Roche's TIGIT ambitions take another blow

News
Roche_labcoat

Roche's anti-TIGIT antibody tiragolumab has failed a second phase 3 trial, dousing expectations for the programme and its hopes of finding a companion to its cancer immunotherapy blockbuster Tecentriq.

When tiragolumab missed the mark in the SKYSCRAPER-02 trial in extensive stage small-cell lung cancer (ES-SCLC) in January, Roche said it was a challenging indication, and it was hoping for better results in the SKYSCRAPER-01 study in non-small cell lung cancer (NSCLC).

Those results are now in, and once again showed that adding the TIGIT drug to Tecentriq (atezolizumab) was unable to provide and improvement in progression-free survival (PFS) when used as a first-line treatment for people with PD-L1-high locally advanced or metastatic NSCLC.

The data on overall survival isn't mature yet, so Roche is continuing to follow patients to that endpoint, but that looks like a faint hope after the PFS miss even though Roche saw a non-significant trend towards better results with the combination on both measures.

While the ES-SCLC data could be shrugged off as a high-risk, speculative venture for tiragolumab, the NSCLC fail in Tecentriq's established territory is a heavier blow, and one investors fear could read through to the rest of the TIGIT programme, eroding away Roche's lead in the class.
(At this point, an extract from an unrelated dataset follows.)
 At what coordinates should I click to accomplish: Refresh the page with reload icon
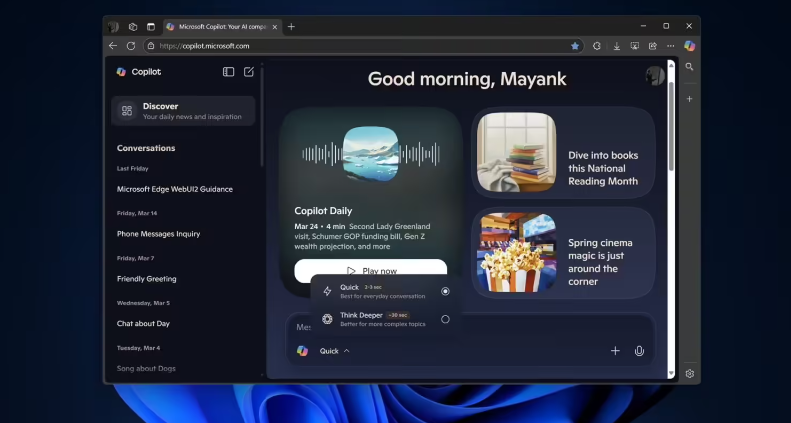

Shares in the Swiss pharma fell more than 4.5% this morning as the news emerged.

Roche is sticking with the drug, saying that ongoing trials in NSCLC and other cancers will continue as planned as it tries to show that two immunotherapies can be better than one, increasing the proportion of patients who respond to the treatment.

Like PD-L1, TIGIT is thought to act as a molecular brake that stops T cells from attacking tumours, and tiragolumab is currently leading the pack among drugs targeting the immune checkpoint.

TIGIT drugs from Merck & Co, Bristol-Myers Squibb/Agenus, Gilead/Arcus, GlaxoSmithKline/iTeos Therapeutics and Mereo Biopharma are in clinical trials already.

It remains to be seen if tiragolumab's troubles are an opportunity for its rivals – or an early indication that the mechanism itself is flawed as a cancer treatment.

"While these results are not what we hoped for in our first analysis, we look forward to seeing mature overall survival for this study to determine next steps," said the group's chief medical officer Levi Garraway in a statement on the top-line results.

"We continue to believe that TIGIT may have a role in cancer treatment and we will share additional results from our tiragolumab programme as they emerge."